The world’s richest known store of untapped oil lies under the camel grass and sand of this pure Arabian state, five hours south by auto from the docks and cranes of the American-built port of Khorramshahr.
If, as Secretary of the Interior Harold L. Ickes has stated, the “United States cannot oil another war,” Kuwait is of direct concern to American security.
U.S. pipeline proposed
No oil has been exported as yet from Kuwait’s arid sands and such wells as have been driven are experimental. But the mooted American pipeline to the Mediterranean, jointly worked out by Franklin D. Roosevelt, Mr. Ickes and his aide, Abe Fortas, as an adjunct to a planned Anglo-American naval base, is designed to tap Kuwait – if opposing oil interests in the U.S. do not succeed in stopping the laying of the pipe.
The oil is due to be exploited by a British-incorporated company – the Kuwait Oil Company, in which the Gulf Exploration Company of Pittsburgh, a subsidiary of the Gulf Oil Corporation, owns a 50 percent interest.
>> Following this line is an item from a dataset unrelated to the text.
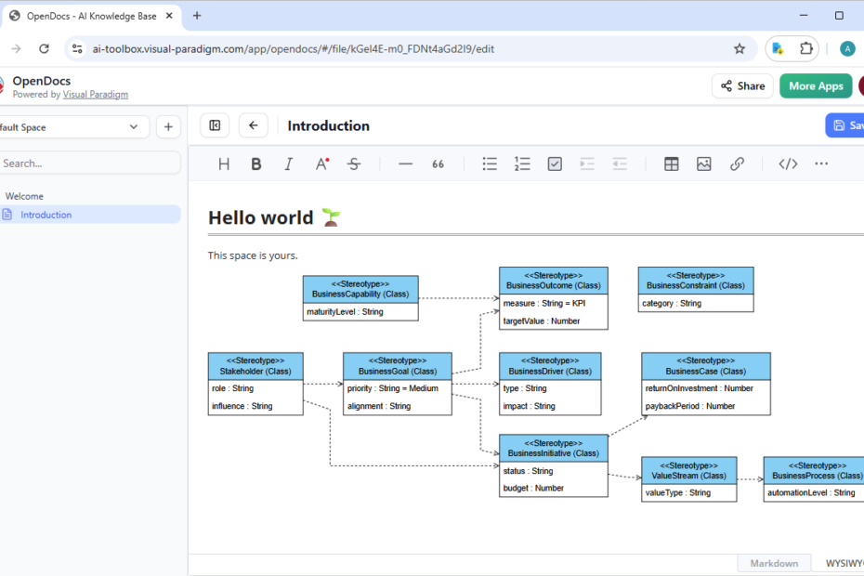Toggle bold formatting in the toolbar

click(x=256, y=164)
Kuwait is also due to be a main intake point on the proposed Ickes pipeline to the Mediterranean. The other 50 percent is held by the Anglo-Iranian Oil Company, a big British organization which controls the huge refinery at Abadan on the Gulf, fed by its oilfield in southern Iran.
British have advantage
Anglo-Iranian has a majority of its shares in the hands of the British government. Thus, the Kuwait oil deposits are at least half controlled by the British. Actually, the control is more extensive, for the sheiks who reign over Kuwait have long collaborated with the British.
The most influential foreign figure in Kuwait is the British political agent, Patrick Tandy, a young major from the Indian service. He is the principal adviser of the present ruler, bearded and genial Sheikh Ahmad Al-Jaber Al-Sabah, twice knighted by the British. Next in importance is Col. Harold Dickson, a former British political agent who acts as intermediary for the Kuwait oil firm.
Everette DeGoyler, leading oil geologist of Dallas, Texas, has put the Kuwait field at nine billion barrels as against six to seven billion in Iran, four to five billion in Saudi Arabia and one billion in Qatar, a peninsula just below Bahrein.